Selection -
************
Composite Pages and Embeddable Content

By Deane Barker

In Web content management, you can identify two types of pages fairly easily:

  1. Free-form: A title and a big WYSIWYG area.

  2. Structured: More database-like – data is structured into components and assembled into a page.

(We discussed the difference in detail in a post called “To Structure or Not to Structure.”)

However, I’ve often found that there’s something in the middle. You need a big WYSIWYG area, but you need structured areas within it. This can get tricky.

This is easily explained with an example, which will probably ring true for a lot of content management developers –

For your company intranet, you have a “Page” template. All is good.

But then your users suddenly want to embed calendars from the Exchange server into their pages. Okay, you say, and you build a “Calendar Page” data type and template. The data type includes a new “Calendar URL” field, and the template includes the code to render the calendar.

You now have two templates.

Later, the users come back, and they want a photo gallery. So, you create a “Photo Gallery” datatype and template, which allows them to upload photos, and the template renders the gallery.

You now have three templates.

Later still, the users come back and say, “This is great, but we want this page to have a calendar AND a photo gallery in it. So, we want a bunch of text, then a calendar, then a bunch more text, then a photo gallery. And maybe another calendar after that…”

What now, Einstein?

This is where you start seeing some really bizarre things done to try and jump through these hoops, and jump through the next one, and the next one, etc. Before long, everything becomes totally unmanageable. The users are irritated because they think the system is inflexible, and the developer is irritated because he thinks the user are being unreasonable, etc.

However, all is not lost. Over the years, I’ve seen and implemented two good ways to handle situations like this.

1. Composite Pages

A composite page is a single page, made out of pieces. Your users can add a “Page” to the system, then add “Sections” to the page. They can pick from different types of sections, like “text with header,” “text with image,” “centered image,” etc.

The idea is that you stack these sections on top of each other, order them, and when the page is rendered, its sections are rendered in sequence from top to bottom.

The benefit here is that the page is broken down into sub-objects, and each of these can contain their own data structures and functionality. You could have page sections for “Calendar” and “Photo Gallery.” Intersperse those with a couple “Generic Text” blocks, and you have a much more flexible page structure.

There are a few disadvantages to this model –

First and foremost, editing can be a pain. Often users just want to edit their pages without having to juggle more than one content object. Additionally, the addition of even one structure element into the center of the text breaks the page up into at least three elements.

Consider the example of a single-section page of text, into which a user wants to inject a calendar. How do they do this?

Users will have to create the calendar section, then create another text section to go under it. Then they have to transfer some text from the top section into the bottom section, so the calendar appears to be in the middle of of an otherwise unbroken flow of text. To move the calendar “up” in the page means transferring text from the bottom text section to the top text section.
************
Requests -
A – In the article on composite pages, write out the passage starting at "For your company" and ending at "renders the gallery.".
B – List the templates the developer ends up with for the company intranet in the article on composite pages, in the order they are introduced.

Recorded information -
************
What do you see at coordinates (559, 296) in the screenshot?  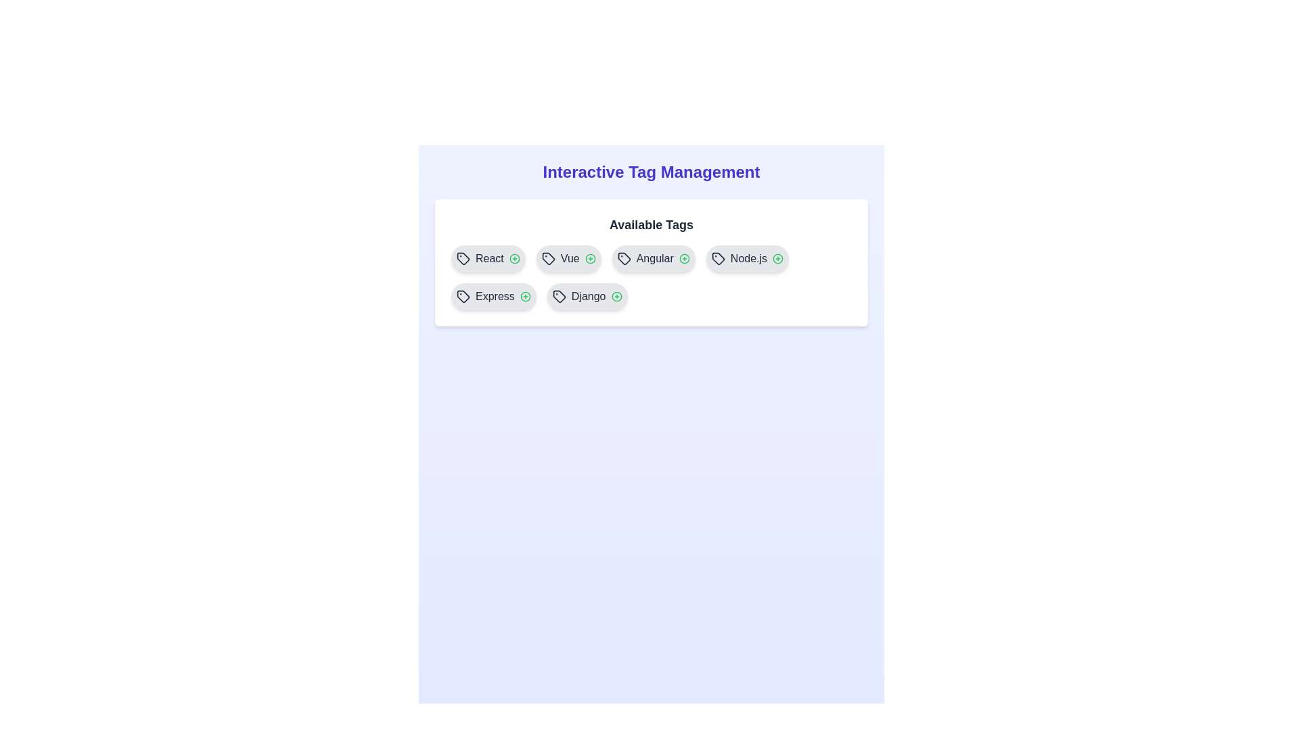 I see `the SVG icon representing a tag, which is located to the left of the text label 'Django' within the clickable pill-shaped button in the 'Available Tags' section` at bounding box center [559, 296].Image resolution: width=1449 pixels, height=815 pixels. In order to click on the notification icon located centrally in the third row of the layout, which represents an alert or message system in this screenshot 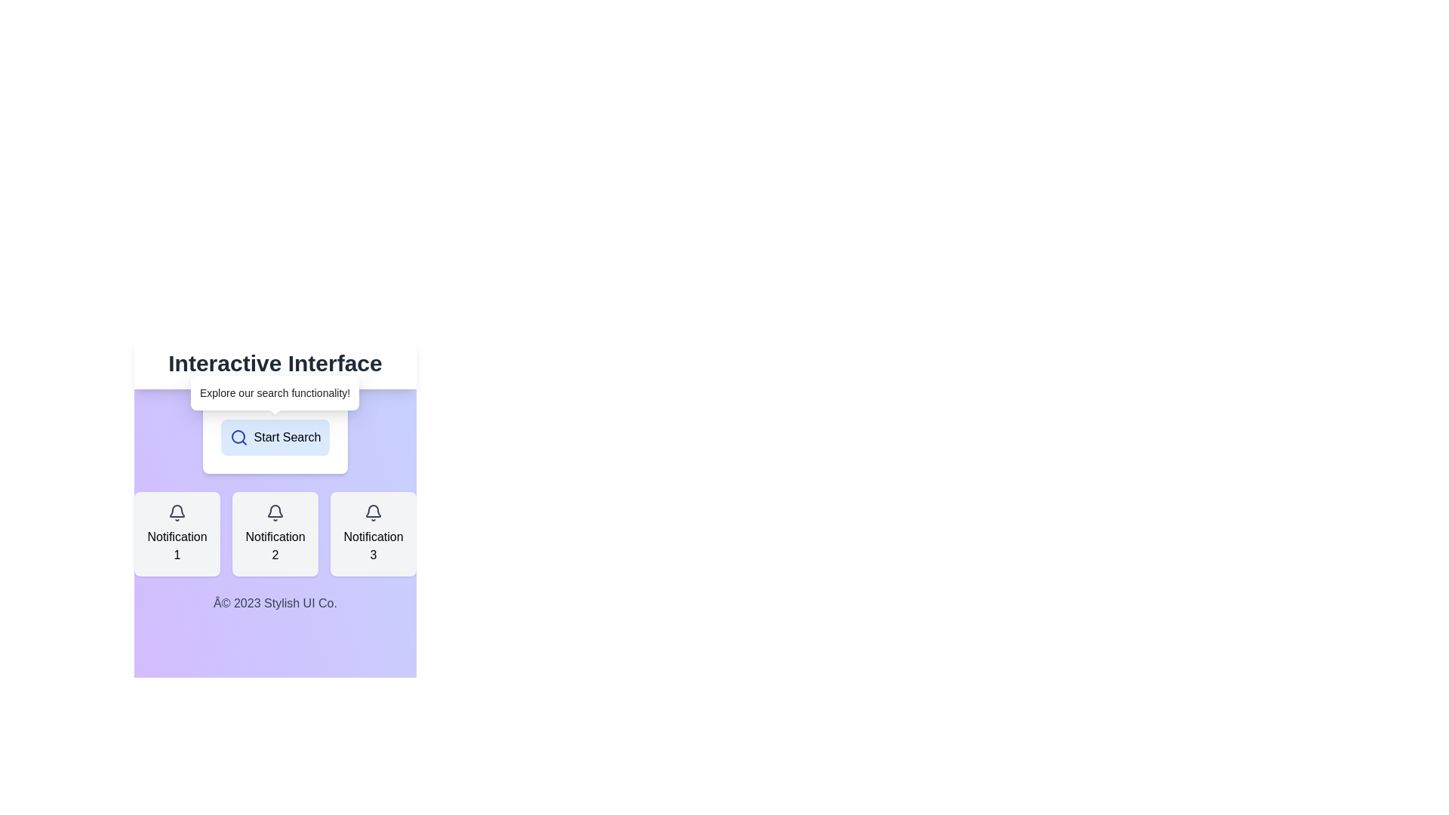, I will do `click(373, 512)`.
************
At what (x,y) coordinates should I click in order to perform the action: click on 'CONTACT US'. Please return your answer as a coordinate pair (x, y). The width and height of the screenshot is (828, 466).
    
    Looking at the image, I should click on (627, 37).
************
Correct answers -
A –
For your company intranet, you have a “Page” template. All is good.

But then your users suddenly want to embed calendars from the Exchange server into their pages. Okay, you say, and you build a “Calendar Page” data type and template. The data type includes a new “Calendar URL” field, and the template includes the code to render the calendar.

You now have two templates.

Later, the users come back, and they want a photo gallery. So, you create a “Photo Gallery” datatype and template, which allows them to upload photos, and the template renders the gallery.

B –
Page
Calendar Page
Photo Gallery